The declaration of elimination, made by an international expert committee during a meeting at the Pan American Health Organization/World Health Organization (PAHO/WHO) last week, makes rubella and congenital rubella syndrome (CRS) the third and fourth vaccine-preventable diseases to be eliminated from the Americas, following the regional eradication of smallpox in 1971 and the elimination of polio in 1994.
“The elimination of rubella from the Americas is a historic achievement that reflects the collective will of our region’s countries to work together to achieve ambitious public health milestones,” said PAHO/WHO Director Carissa F. Etienne. “Ours was the first region to eradicate smallpox, the first to eliminate polio, and now the first to eliminate rubella. All four achievements prove the value of immunization and how important it is to make vaccines available even to the remotest corners of our hemisphere.”

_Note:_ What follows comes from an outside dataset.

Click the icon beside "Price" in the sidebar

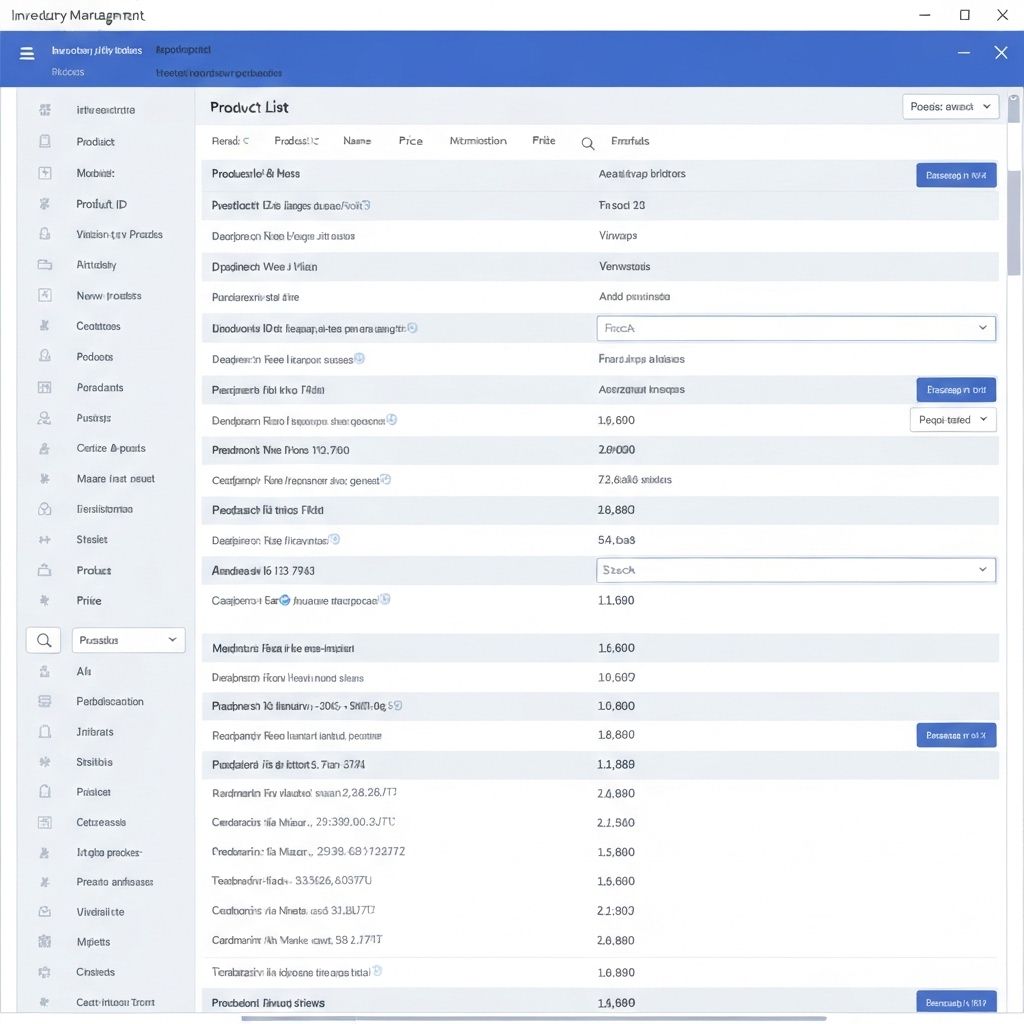point(44,601)
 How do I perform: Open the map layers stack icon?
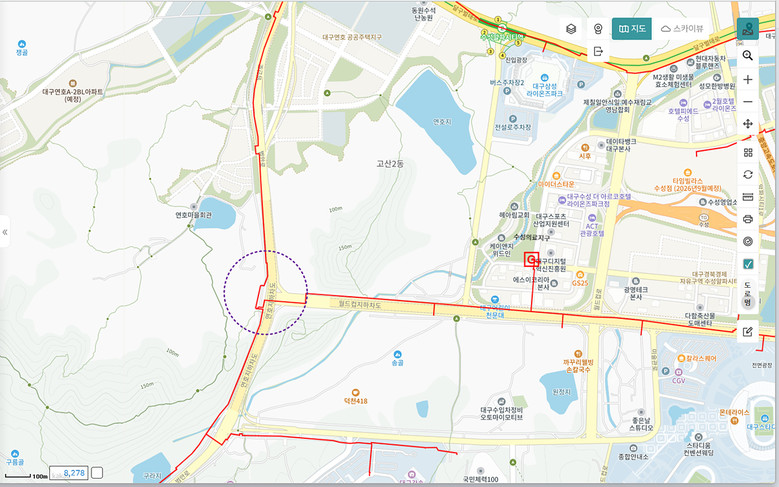(x=571, y=29)
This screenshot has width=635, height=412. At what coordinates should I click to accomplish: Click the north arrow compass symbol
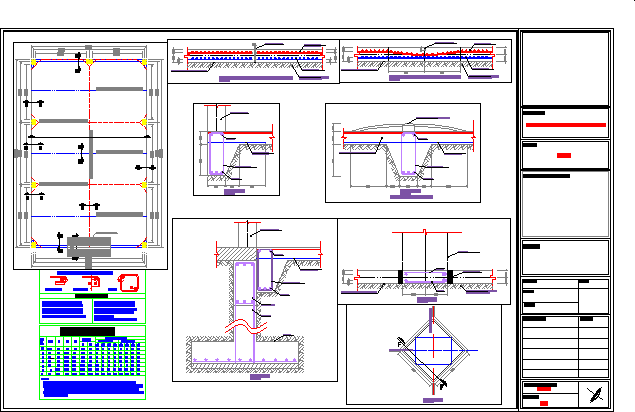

“Three years ago, governments agreed a Global Vaccine Action Plan. One of the plan’s targets is to eliminate rubella from two WHO regions by end-2015. I congratulate the Americas Region for being the first region to achieve this,” said Dr Margaret Chan, director general of the World Health Organization.
Rubella, also known as German measles, caused widespread outbreaks throughout the Americas before the introduction of the MMR vaccine. Although the virus usually causes mild or asymptomatic infections in children and adults, when contracted by women early in pregnancy, it can cause miscarriage or CRS, a constellation of birth defects that often includes blindness, deafness, and congenital heart defects. Before mass-scale rubella vaccination, an estimated 16,000 to more than 20,000 children were born with CRS each year in Latin America and the Caribbean, while more than 158,000 rubella cases were reported in 1997 alone. In the United States, 20,000 infants were born with CRS during the last major rubella outbreak (1964-65).